Hairy tongue – It is also known as a black hairy tongue and characteristically demonstrates the accumulation of excess keratin on the filiform papillae on the dorsal surface of the tongue leading to the formation of elongated strands resembling hair. This condition most commonly affects the midline just anterior to the circumvallate papillae, usually sparing the lateral and anterior borders.

Median rhomboid glossitis – It is a condition that presents in the midline of the dorsal surface of the tongue, just in front of the circumvallate papillae. It presents as a well-demarcated, symmetric, depopulated area. However, it also occasionally appears in the paramedical location.

Function of Tongue

The tongue participates in a variety of functions such as taste, speech, and food manipulation and cleaning of the oral cavity.

Taste Functions

The dorsal surface of the tongue is covered by a stratified squamous epithelium, with numerous papillae such as circumvallate papilla, fungiform papilla, filiform papilla, and foliate papilla. Taste buds which are intraepithelial chemosensory organs present within these papillae are responsible for taste perception. The circumvallate papilla carries the maximum number of taste buds. These taste buds via gustatory cell receptors interact with the chemicals present in the food and induce different taste sensations (sweet, salty, sour, and bitter).

Speech Functions

Various speech sounds require the interaction of the tongue with the teeth and different parts of the palate. The linguodental sounds such as “Th” require interaction between the tip of the tongue with the incisal surface of upper and lower incisors.
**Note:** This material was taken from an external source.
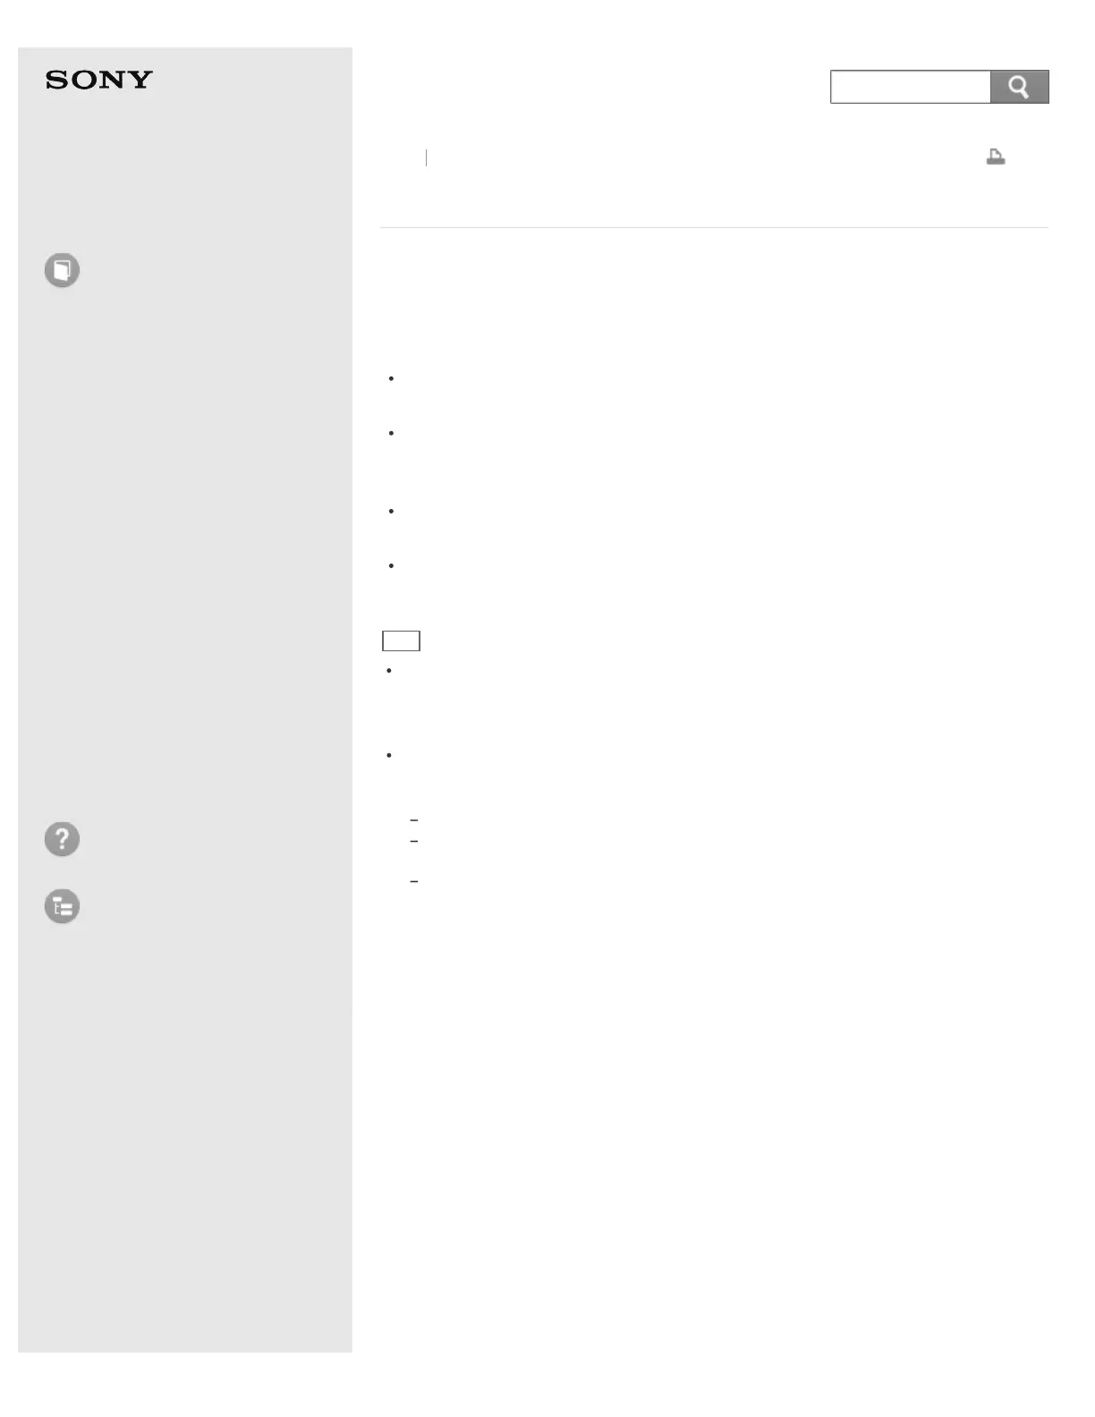Click the horizontal divider line under the header
Viewport: 1095px width, 1417px height.
pyautogui.click(x=714, y=227)
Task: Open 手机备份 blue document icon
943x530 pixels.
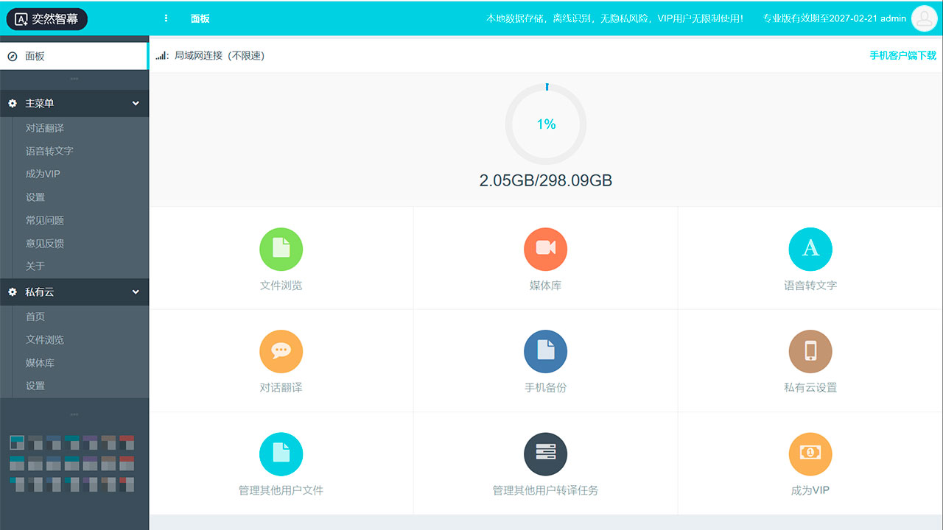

The linguopalatal sounds may include the contact of the tongue with the anterior or the posterior part of the hard palate. When the tip of the tongue contacts with the anterior part of the hard palate, sounds such as “D, T, N, and, Z” is produced. When the tongue forms a valve and contacts the posterior part of the hard palate, it produces sounds like “ch” and “sh.” The velar sounds include a contact of the posterior part of the tongue with the soft palate. these sounds include “k” and “g .”
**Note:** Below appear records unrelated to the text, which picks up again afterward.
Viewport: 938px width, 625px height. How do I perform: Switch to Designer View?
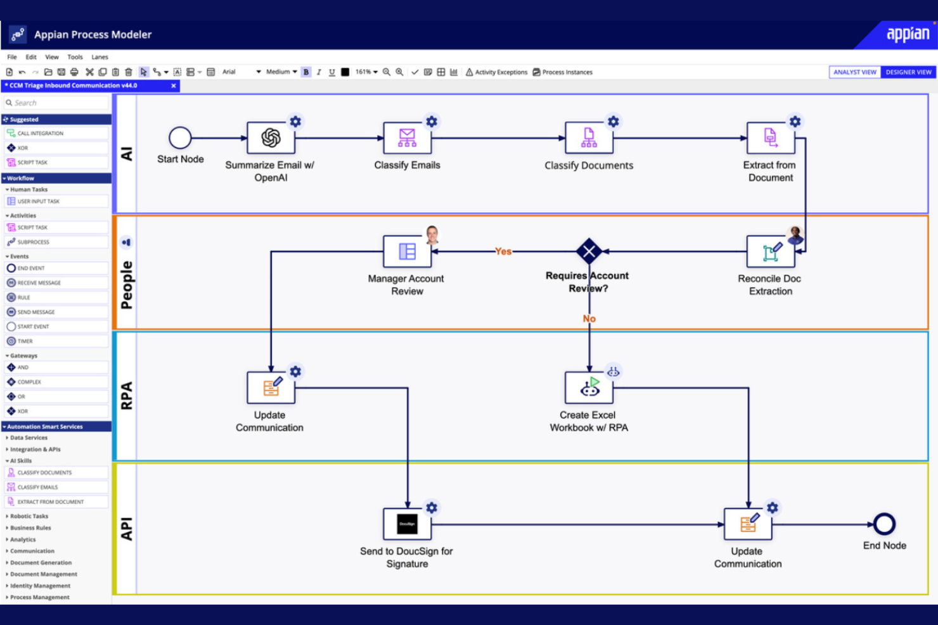(908, 72)
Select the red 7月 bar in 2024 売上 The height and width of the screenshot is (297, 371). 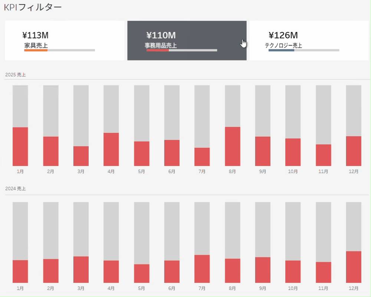(x=202, y=269)
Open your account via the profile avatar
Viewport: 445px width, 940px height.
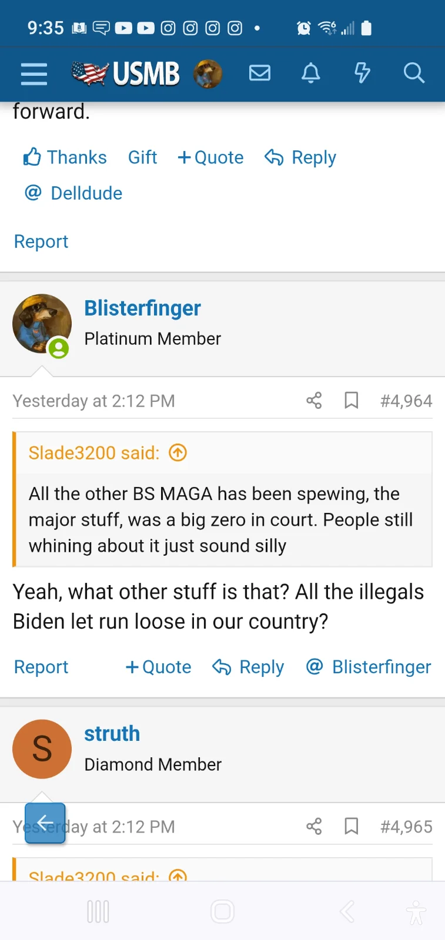208,73
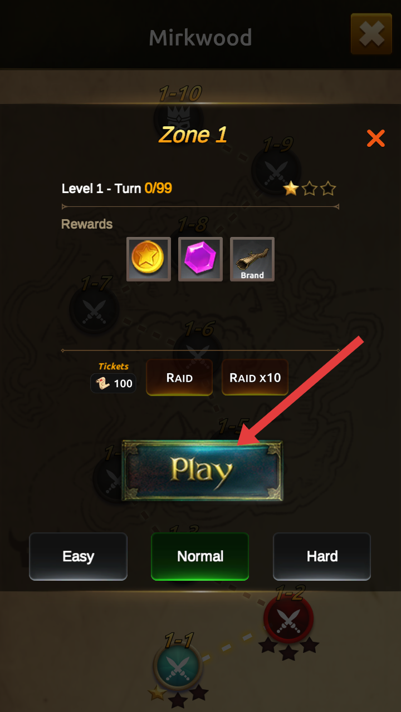Open the Brand wood log reward

252,259
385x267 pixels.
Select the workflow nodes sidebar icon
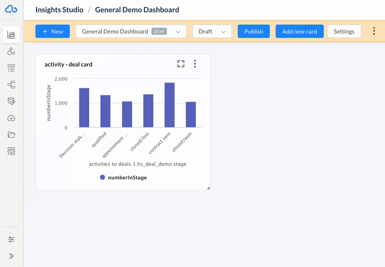tap(11, 85)
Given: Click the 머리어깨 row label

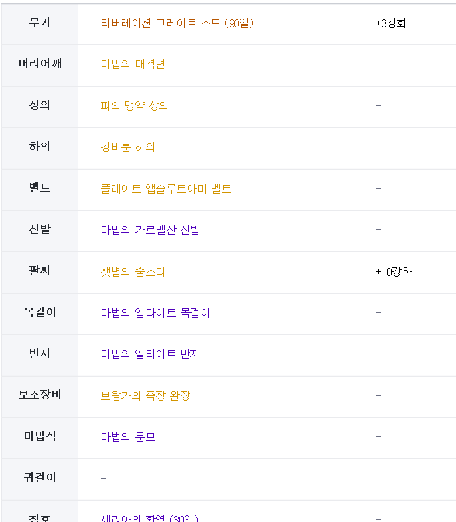Looking at the screenshot, I should (40, 64).
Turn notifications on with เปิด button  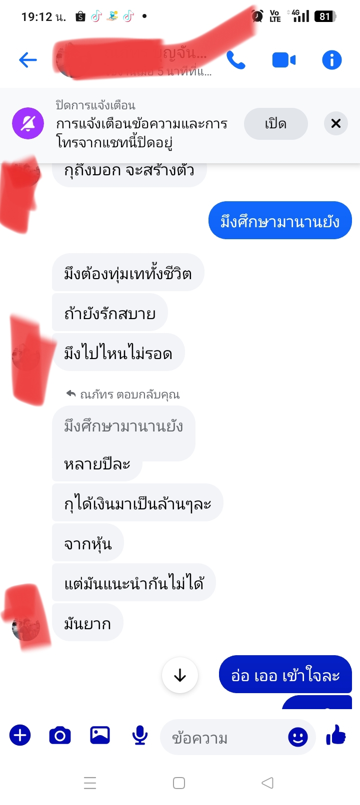(x=276, y=124)
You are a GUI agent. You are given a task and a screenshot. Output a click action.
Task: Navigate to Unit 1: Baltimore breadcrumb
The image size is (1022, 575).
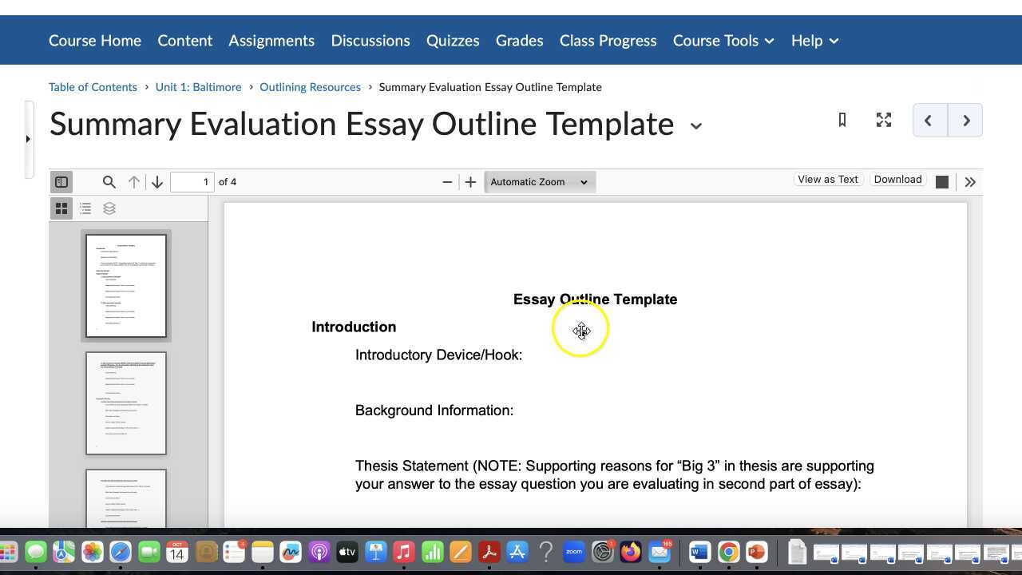click(198, 87)
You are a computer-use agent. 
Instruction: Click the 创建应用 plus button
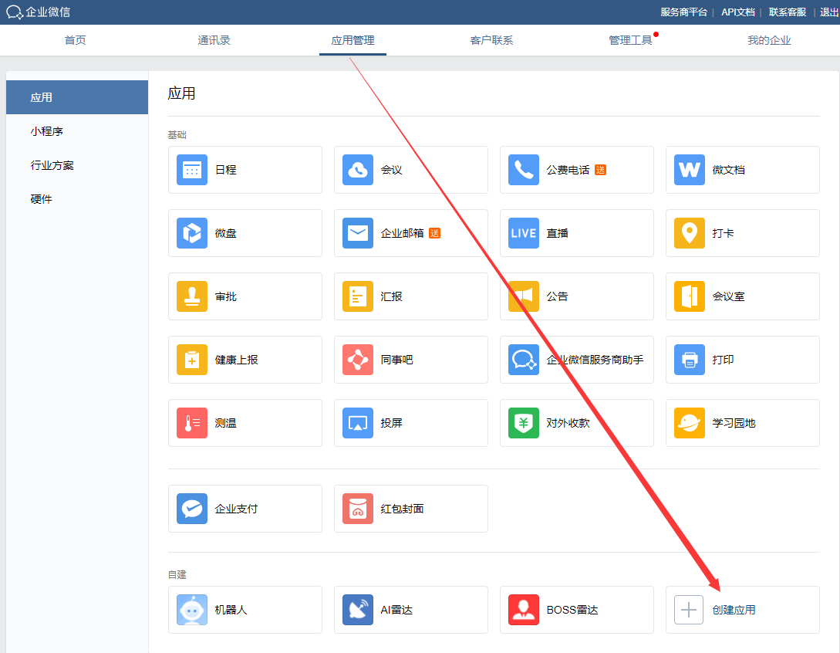(x=690, y=610)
Food Manipulation Functions

The tongue aids in moving the food onto the occlusal surface of the teeth, mixing it with saliva as the food move away from the teeth, and in placing the food again on the teeth. Thus, it helps in the formation of food bolus during the oral phase of deglutition. It also helps in propelling the food bolus beyond the anterior tonsillar pillar, which triggers the swallowing reflex.